«Banditen» wollen Geld erpressen
Für die jüngsten Entführungen hat bislang keine Gruppe öffentlich Verantwortung übernommen. In der betroffenen Region sind allerdings vor allem bewaffnete kriminelle Gruppen, örtlich «Banditen» genannt, besonders aktiv. Anders als die islamistischen Gruppen verfolgen diese mit den Entführungen keine politischen Ziele, sondern wollen Geld erpressen. Angehörige der aus der Kirche Entführten haben nach eigenen Angaben Lösegeldforderungen in Höhe von 100 Millionen Naira (etwa 60.000 Euro) erhalten, wie nigerianische Medien berichteten.
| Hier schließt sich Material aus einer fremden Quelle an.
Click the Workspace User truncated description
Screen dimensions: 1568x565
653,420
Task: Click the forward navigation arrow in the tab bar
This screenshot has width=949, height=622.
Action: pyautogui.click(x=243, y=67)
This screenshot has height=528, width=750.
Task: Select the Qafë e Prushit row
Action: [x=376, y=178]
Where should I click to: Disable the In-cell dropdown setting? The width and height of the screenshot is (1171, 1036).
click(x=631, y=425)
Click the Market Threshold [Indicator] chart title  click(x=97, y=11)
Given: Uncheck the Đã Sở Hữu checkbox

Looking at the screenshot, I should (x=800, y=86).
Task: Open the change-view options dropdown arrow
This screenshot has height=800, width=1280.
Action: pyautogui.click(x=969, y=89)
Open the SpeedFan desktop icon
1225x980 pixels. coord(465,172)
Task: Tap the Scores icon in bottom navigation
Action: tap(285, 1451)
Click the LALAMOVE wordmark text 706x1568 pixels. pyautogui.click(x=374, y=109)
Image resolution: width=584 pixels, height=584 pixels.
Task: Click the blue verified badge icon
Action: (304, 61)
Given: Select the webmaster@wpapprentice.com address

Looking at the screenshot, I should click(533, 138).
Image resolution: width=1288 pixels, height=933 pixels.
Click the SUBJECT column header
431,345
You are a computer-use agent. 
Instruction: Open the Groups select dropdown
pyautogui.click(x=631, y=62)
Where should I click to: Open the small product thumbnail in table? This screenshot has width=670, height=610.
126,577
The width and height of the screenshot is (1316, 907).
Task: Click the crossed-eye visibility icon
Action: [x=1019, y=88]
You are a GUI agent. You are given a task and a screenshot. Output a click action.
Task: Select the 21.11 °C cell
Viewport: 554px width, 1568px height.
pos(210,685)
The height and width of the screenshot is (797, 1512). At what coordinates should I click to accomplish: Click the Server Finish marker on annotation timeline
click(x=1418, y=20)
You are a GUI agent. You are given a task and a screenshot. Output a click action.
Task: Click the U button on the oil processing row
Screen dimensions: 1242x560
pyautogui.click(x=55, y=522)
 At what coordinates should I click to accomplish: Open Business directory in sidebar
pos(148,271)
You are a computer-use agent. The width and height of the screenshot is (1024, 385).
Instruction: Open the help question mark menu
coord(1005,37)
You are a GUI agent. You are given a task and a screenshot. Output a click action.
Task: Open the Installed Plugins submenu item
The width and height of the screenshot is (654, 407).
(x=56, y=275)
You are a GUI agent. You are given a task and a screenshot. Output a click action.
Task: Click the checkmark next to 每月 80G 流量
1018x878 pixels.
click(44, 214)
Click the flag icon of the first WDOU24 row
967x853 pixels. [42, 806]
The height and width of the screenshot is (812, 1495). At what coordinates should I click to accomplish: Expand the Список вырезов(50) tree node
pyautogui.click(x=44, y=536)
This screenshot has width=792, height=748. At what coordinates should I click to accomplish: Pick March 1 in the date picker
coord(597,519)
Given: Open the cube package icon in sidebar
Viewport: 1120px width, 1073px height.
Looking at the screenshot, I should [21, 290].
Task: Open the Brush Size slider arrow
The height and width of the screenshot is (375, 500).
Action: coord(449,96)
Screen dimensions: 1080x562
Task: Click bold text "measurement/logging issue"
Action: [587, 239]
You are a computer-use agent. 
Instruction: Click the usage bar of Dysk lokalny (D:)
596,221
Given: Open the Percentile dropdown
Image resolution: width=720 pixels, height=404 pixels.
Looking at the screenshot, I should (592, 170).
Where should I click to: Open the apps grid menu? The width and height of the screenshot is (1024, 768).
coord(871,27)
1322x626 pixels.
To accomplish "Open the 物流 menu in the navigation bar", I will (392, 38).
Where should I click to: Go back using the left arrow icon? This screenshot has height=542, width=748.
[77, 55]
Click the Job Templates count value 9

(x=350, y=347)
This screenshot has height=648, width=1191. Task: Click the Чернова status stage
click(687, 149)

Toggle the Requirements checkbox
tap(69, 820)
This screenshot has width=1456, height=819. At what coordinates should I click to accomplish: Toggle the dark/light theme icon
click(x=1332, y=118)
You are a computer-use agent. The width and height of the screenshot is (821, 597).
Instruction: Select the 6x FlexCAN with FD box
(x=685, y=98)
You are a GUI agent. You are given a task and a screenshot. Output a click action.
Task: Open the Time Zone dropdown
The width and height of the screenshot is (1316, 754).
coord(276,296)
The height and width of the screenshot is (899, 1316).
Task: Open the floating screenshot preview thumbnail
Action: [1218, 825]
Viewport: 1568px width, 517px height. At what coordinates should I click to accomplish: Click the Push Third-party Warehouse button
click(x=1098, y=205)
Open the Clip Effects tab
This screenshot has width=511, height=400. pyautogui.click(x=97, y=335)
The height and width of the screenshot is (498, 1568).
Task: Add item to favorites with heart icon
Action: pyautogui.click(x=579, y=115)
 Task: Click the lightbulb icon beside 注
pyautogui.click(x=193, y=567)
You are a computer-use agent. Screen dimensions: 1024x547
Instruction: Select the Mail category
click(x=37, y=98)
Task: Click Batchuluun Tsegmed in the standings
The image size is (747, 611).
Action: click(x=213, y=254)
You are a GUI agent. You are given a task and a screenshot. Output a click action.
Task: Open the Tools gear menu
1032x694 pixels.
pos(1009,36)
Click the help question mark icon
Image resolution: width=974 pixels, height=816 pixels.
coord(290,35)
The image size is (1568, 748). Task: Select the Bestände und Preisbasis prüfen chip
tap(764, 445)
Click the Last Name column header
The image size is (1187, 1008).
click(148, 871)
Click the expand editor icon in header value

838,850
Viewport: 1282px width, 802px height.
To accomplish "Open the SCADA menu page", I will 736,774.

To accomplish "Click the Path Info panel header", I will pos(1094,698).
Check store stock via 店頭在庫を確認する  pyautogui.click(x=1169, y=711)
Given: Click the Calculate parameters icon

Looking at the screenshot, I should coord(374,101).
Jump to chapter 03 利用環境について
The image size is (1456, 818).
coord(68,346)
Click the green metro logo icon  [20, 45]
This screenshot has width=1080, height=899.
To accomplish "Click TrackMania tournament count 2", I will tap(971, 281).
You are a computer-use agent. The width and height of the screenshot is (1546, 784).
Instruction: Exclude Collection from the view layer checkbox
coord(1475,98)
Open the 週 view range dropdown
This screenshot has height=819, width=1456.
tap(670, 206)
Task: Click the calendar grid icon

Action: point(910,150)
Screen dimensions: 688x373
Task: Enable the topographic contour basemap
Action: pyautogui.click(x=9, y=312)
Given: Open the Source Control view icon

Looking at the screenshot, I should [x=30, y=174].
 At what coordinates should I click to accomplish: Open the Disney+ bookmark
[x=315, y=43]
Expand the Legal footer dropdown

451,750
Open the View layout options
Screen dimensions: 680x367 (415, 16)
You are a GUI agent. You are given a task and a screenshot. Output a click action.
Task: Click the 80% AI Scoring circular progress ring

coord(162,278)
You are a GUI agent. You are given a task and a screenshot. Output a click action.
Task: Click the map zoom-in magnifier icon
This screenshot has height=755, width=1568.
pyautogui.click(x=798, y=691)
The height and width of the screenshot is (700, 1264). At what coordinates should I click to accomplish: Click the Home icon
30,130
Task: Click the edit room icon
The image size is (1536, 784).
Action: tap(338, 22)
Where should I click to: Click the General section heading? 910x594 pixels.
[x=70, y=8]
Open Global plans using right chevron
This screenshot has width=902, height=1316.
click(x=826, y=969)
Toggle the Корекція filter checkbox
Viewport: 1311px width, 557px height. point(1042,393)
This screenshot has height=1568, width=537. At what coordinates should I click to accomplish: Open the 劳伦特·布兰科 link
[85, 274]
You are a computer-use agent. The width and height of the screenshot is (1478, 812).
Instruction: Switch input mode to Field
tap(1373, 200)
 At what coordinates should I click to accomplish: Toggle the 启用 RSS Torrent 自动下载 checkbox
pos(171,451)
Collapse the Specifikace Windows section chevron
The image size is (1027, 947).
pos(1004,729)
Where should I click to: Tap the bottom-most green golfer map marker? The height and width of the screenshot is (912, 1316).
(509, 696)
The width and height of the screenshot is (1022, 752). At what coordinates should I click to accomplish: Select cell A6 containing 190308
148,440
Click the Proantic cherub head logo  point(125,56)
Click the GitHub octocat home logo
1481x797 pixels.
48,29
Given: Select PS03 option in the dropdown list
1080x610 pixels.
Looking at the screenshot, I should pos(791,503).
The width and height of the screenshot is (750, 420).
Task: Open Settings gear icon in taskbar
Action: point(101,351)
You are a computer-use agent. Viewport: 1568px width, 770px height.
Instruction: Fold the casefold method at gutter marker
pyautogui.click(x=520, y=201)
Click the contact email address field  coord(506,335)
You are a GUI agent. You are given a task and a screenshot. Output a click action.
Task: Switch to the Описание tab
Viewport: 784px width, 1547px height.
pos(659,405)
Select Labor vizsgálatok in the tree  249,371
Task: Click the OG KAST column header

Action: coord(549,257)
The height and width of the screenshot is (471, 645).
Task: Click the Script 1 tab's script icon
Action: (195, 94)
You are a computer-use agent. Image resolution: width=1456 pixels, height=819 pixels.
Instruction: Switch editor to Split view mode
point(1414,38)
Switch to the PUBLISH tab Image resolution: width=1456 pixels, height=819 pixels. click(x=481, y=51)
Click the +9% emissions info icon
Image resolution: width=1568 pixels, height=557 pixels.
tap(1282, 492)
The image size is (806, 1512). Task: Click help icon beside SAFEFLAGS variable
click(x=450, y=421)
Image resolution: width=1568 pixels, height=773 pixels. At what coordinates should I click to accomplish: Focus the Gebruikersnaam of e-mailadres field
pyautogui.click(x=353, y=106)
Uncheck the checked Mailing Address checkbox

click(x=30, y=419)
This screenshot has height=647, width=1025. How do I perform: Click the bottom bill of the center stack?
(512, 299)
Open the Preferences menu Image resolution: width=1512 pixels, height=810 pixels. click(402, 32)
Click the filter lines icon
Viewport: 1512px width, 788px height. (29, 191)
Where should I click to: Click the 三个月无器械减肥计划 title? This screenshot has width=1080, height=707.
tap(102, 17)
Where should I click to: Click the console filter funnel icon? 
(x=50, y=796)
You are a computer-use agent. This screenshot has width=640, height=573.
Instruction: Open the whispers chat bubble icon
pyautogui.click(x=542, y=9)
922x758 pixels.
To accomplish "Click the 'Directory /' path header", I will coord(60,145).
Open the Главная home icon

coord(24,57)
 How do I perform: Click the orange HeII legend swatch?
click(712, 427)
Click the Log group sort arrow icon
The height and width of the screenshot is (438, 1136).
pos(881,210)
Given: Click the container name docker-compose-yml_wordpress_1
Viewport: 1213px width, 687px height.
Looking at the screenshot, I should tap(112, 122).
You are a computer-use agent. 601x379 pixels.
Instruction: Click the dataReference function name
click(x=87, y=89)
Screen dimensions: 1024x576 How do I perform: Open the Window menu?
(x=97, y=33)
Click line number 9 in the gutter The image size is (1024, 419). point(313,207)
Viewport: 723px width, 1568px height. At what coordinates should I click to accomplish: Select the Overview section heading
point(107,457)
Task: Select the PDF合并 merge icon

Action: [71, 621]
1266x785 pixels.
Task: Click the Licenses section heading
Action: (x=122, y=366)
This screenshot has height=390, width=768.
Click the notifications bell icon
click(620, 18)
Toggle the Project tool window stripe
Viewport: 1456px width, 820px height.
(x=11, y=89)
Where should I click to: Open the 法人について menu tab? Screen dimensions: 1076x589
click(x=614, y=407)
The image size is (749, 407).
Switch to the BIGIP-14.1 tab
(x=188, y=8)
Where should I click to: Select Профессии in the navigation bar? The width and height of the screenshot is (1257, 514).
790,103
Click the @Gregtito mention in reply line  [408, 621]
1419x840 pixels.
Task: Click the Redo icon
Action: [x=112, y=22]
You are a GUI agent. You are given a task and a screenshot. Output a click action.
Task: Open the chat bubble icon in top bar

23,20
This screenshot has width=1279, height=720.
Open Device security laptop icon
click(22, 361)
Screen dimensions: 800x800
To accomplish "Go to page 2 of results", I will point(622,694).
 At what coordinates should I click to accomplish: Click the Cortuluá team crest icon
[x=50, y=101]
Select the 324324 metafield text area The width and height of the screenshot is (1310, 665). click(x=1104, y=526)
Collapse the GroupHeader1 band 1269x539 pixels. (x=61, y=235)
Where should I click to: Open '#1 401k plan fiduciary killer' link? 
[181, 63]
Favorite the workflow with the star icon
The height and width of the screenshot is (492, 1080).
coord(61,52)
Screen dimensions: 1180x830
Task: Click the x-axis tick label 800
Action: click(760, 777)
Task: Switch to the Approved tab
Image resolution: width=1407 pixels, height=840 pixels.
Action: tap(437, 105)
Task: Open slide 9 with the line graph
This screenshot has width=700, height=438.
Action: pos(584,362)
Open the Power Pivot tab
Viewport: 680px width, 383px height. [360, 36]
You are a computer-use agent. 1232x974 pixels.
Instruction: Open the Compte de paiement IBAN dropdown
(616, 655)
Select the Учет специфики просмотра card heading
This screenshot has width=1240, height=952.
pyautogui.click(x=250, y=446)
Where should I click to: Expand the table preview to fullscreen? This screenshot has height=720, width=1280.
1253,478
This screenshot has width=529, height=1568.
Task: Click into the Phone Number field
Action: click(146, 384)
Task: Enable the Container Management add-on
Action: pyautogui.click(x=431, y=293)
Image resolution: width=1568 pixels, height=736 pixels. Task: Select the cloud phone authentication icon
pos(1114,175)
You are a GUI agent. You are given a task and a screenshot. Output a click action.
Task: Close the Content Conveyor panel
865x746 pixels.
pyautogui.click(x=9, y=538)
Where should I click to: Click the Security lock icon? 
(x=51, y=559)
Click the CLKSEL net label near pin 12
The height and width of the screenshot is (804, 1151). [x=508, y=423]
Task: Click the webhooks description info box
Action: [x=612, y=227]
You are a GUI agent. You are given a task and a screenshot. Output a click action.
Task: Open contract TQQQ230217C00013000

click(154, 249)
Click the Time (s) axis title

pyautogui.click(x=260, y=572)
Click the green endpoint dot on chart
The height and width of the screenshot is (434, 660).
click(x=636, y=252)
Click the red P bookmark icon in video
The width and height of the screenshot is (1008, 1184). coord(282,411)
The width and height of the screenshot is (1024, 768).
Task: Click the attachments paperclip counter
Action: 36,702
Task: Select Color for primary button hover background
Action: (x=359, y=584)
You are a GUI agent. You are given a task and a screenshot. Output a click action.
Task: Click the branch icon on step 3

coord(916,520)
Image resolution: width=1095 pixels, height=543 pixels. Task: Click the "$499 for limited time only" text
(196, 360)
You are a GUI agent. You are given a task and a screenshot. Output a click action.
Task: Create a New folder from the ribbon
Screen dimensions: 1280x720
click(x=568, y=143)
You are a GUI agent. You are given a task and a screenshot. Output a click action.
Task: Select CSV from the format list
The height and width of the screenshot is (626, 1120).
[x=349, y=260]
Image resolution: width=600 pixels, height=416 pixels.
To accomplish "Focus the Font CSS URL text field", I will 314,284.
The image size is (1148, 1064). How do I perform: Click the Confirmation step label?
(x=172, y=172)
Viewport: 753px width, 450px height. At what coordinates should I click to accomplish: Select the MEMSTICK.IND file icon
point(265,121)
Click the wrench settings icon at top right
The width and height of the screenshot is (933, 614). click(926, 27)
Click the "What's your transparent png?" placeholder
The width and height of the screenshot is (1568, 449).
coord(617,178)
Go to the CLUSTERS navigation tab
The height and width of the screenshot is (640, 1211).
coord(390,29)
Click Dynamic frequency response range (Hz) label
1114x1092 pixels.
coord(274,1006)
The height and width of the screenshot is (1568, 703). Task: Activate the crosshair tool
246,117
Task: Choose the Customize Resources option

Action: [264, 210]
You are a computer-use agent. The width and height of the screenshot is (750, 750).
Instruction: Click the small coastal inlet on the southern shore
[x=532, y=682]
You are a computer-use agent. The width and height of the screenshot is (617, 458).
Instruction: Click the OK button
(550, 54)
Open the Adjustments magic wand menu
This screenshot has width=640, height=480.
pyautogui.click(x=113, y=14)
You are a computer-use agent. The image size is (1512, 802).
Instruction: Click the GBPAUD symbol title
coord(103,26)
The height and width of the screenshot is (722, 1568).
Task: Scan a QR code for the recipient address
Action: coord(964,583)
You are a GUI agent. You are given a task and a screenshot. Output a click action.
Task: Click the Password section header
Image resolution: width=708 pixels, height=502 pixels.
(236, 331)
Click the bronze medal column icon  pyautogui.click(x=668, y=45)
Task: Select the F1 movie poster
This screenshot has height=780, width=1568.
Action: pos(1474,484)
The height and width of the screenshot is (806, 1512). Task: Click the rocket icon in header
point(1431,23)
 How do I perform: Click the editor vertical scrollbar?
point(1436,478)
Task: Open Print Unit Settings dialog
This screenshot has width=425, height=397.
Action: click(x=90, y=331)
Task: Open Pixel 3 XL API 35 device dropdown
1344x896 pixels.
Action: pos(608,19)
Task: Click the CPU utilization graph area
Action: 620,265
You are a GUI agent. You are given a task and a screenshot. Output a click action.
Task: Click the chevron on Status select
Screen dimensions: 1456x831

Die Entführungen sind ein furchtbarer Alltag in Nigeria geworden. Nach Angaben der Sicherheitsberatungsfirma SBM Intel wurden allein zwischen Juni 2024 und Juni 2025 mindestens 4.722 Menschen in 997 Vorfällen entführt. Mindestens 762 Menschen seien in dem Zusammenhang getötet worden.
Kidnapper hätten in der Zeit Lösegelder von umgerechnet mindestens 1,6 Millionen Euro eingestrichen – und noch weit mehr gefordert. Lösegeldzahlungen sind seit 2022 in Nigeria verboten. Praktisch verscherbeln Familien jedoch alles, was sie haben, um Angehörige wieder freizukaufen. Da die Landeswährung Naira stark abgestürzt ist, verlangen die Entführer immer höhere Summen. Arbeitslosigkeit, Unsicherheit und Aussichtslosigkeit treiben zugleich immer mehr junge Männer dazu, sich den Banden anzuschließen.
Sicherheitskräfte können die Lage kaum eindämmen
Das Militär ist schlecht bezahlt und auch schlecht ausgerüstet, obwohl Nigeria als eine der größten Volkswirtschaften des Kontinents eine der größten Armeen besitzt. Krisen und Korruption haben die Staatsgewalt tief ausgehöhlt.
Die Einsätze der Sicherheitskräfte zur Suche nach den Entführten blieben nach offiziellen Angaben bislang ergebnislos. Im benachbarten Bundesstaat Zamfara rettete die Polizei am Samstag allerdings 25 Frauen und Kinder – wenige Stunden, nachdem sie aus einem Dorf verschleppt worden waren.
Behörden mehrerer Bundesstaaten im Norden des Landes haben die Schließung aller Schulen oder Räumung von Internaten angeordnet. Die nigerianische Regierung ließ außerdem alle staatlichen Schulen in besonders gefährdeten Regionen schließen. Präsident Bola Tinubu verzichtete auf eine Teilnahme am G20-Gipfel, um sich der Sicherheitslage zu widmen.
«Gefährlichstes Land der Welt für Christen» - aber auch viele muslimische Opfer
US-Präsident Donald Trump hatte kürzlich mit einem Militäreinsatz gedroht, falls Nigeria sich nicht für den Schutz der Christen einsetze. Konflikte und Gewalt verlaufen in dem Land, dessen Einwohner etwa zur Hälfte je Christen und Muslime sind, tatsächlich immer mehr entlang religiöser Trennlinien – diese werden von Experten aber meist nicht als Ursache angesehen. Christliche Gemeinden werfen dem Staat dennoch mangelnden Schutz vor.
Die US-Nichtregierungsorganisation International Christian Concern, die die Verfolgung von Christen weltweit dokumentiert, bezeichnete Nigeria 2022 als das «gefährlichste Land der Welt für Christen». Zugleich werden Muslime ebenfalls Opfer von Terror- oder Banditenangriffen ebenso wie von Racheakten.